-- AVAILABLE RECORDS --
· · · · · · ·

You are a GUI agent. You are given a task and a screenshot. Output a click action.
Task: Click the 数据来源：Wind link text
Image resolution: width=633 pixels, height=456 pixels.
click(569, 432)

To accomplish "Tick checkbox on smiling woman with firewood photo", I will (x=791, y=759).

· · · · · · ·

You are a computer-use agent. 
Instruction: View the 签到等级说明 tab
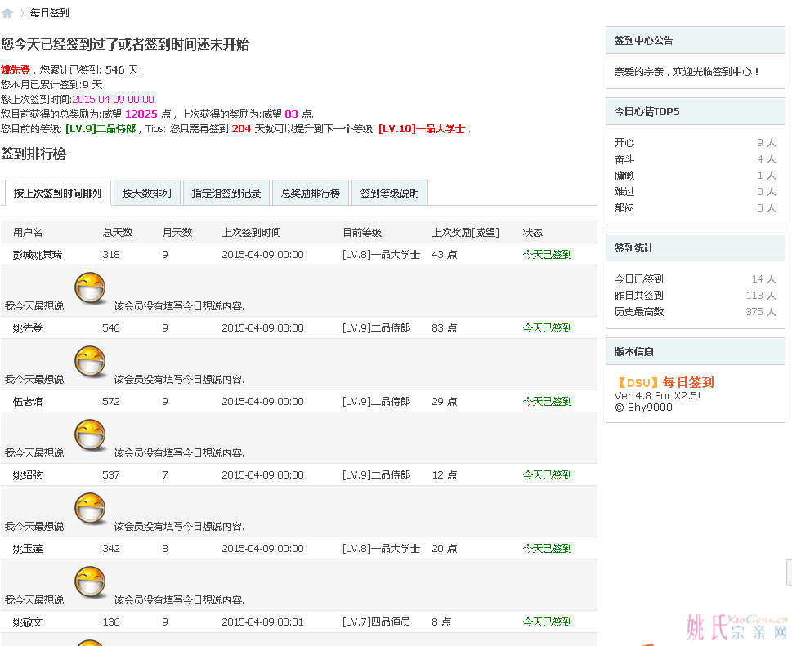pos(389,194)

· · · · · · ·

-- TASK ITEM --
Copy each line from the entries above that has the word "agent" in it.

-- RESPONSE --
You are a GUI agent. You are given a task and a screenshot. Output a click action.
You are a computer-use agent. 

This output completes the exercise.